La Corte di Cassazione, con la sentenza 25 gennaio 2019, n. 2148, si è pronunciata a seguito di una verifica dell’Agenzia delle dogane che ha accertato la nullità dei certificati Eur 1, con conseguente ripresa a tassazione dei maggiori dazi, non potendo più la merce essere considerata originaria del Paese terzo.
Secondo i giudici di legittimità, l’annullamento, da parte delle autorità doganali estere, di certificati di origine inesatti o falsificati è sufficiente a giustificare il recupero di dazi preferenziali non versati, indipendentemente dai motivi della loro invalidazione.

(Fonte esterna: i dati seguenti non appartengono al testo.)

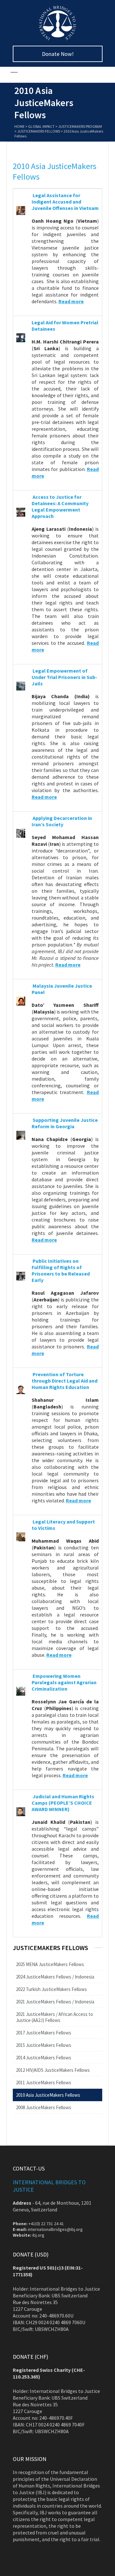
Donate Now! (58, 54)
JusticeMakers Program (80, 126)
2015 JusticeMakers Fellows (43, 2045)
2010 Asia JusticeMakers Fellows (48, 2095)
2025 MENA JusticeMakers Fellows (50, 1964)
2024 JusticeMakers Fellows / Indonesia (55, 1977)
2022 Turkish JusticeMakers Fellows (51, 1989)
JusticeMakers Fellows (38, 131)
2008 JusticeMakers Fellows (43, 2107)
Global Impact (41, 126)
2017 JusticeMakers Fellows (43, 2033)
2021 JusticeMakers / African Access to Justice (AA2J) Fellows (54, 2017)
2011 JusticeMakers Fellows (43, 2082)
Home (19, 126)
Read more (44, 1240)
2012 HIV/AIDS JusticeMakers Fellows (53, 2070)
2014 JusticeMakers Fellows (43, 2058)
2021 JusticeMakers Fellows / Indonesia (55, 2002)
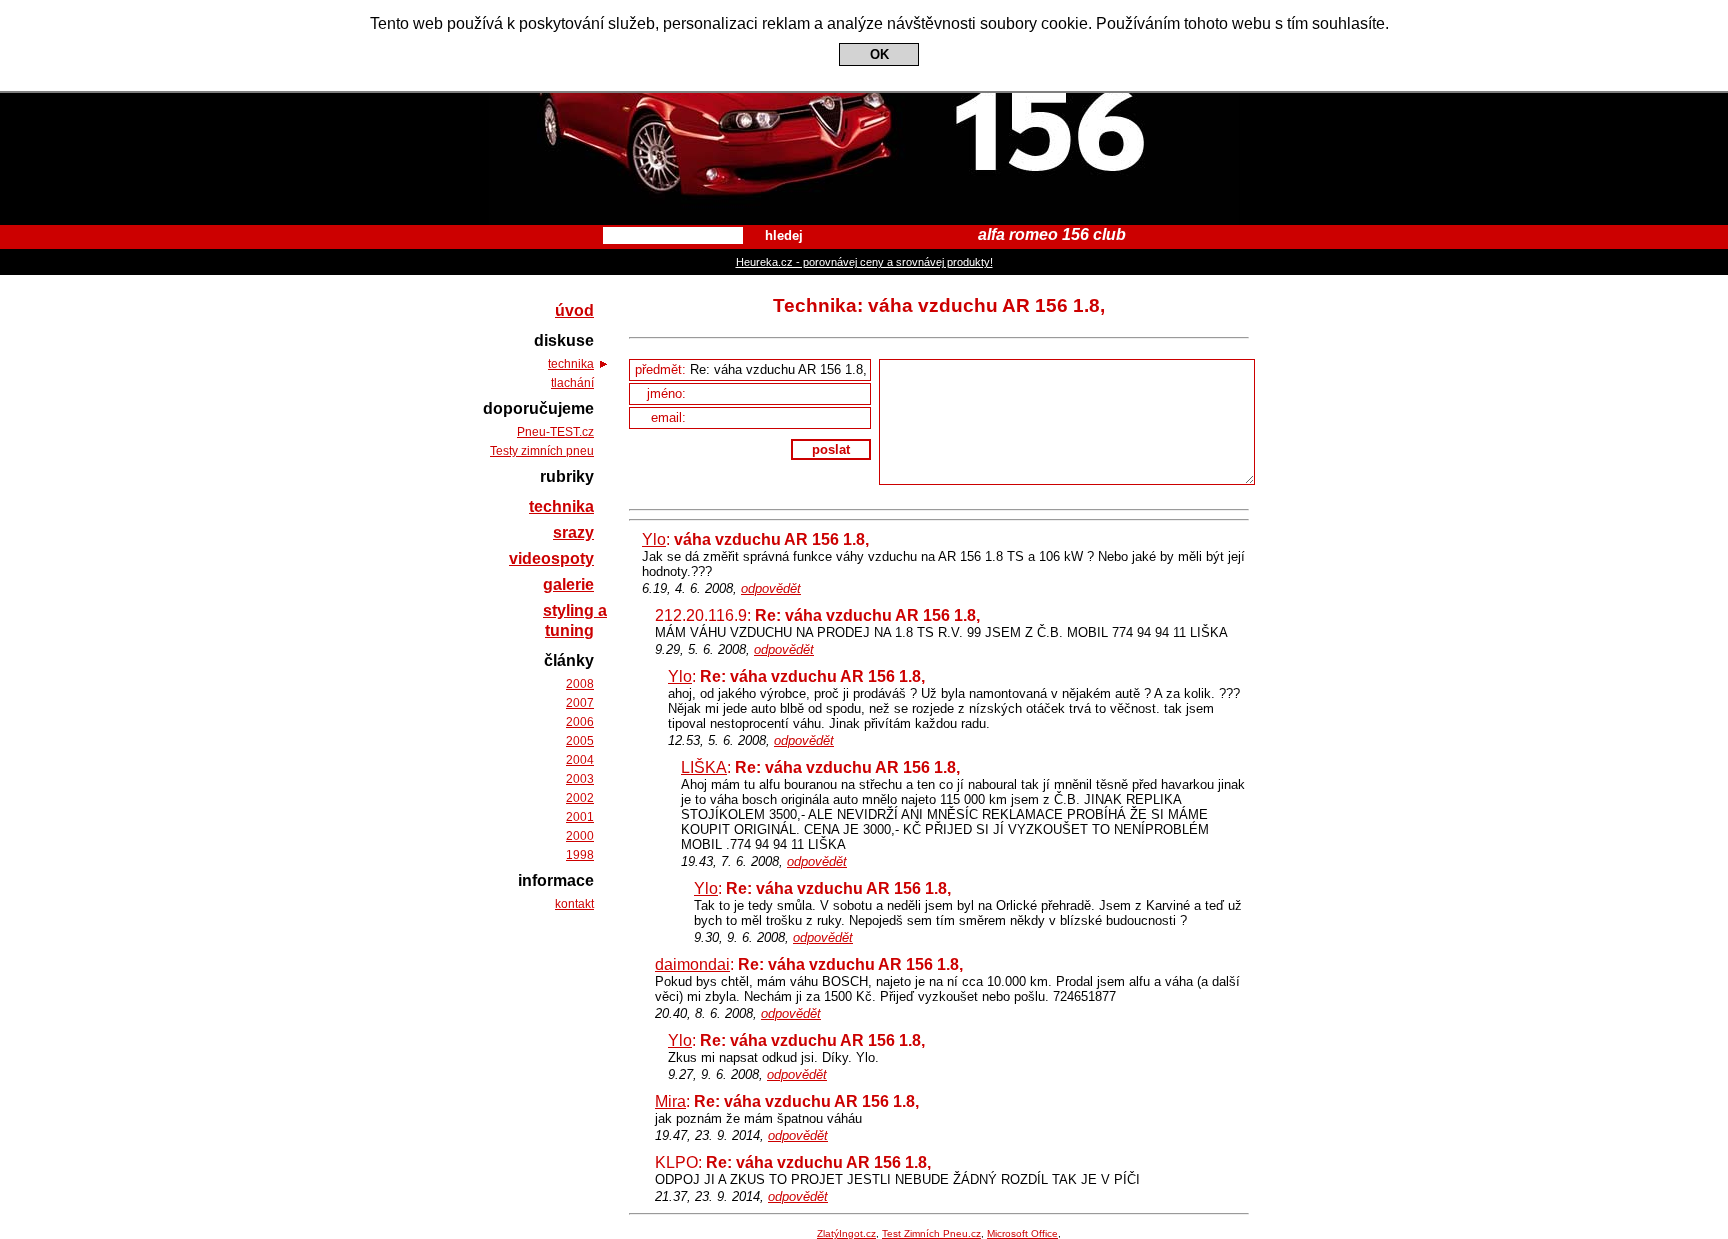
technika (571, 364)
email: (670, 417)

Com’è noto, l’Eur 1 (così come, per analogia, il Form A) costituisce titolo di legittimazione esclusivo per fruire delle agevolazioni daziarie (condicio sine qua non), ma non ha efficacia di prova legale assoluta dell’effettiva origine della merce importata, per l’assenza, da un lato, di obblighi di controllo in capo al Paese terzo, dall’altro, per la possibilità, per lo Stato importatore, in presenza di ragionevoli dubbi, di contestare l’origine del bene importato e rifiutare, a prescindere dalla regolarità formale del certificato, l’applicazione dello specifico regime doganale.
Di conseguenza, l’invalidazione dei certificati di origine da parte del Paese terzo di esportazione determina -di per sé- il venire meno del beneficio previsto in relazione all’origine del prodotto e la successiva ripresa a tassazione dei maggiori diritti in capo all’importatore nazionale.
Le aziende, pertanto, devo prestare molta attenzione nelle pratiche di importazione ed esportazione (customs compliance), allo scopo di prevenire pesantissime sanzioni amministrative, velocizzare i propri traffici e ottimizzare i costi.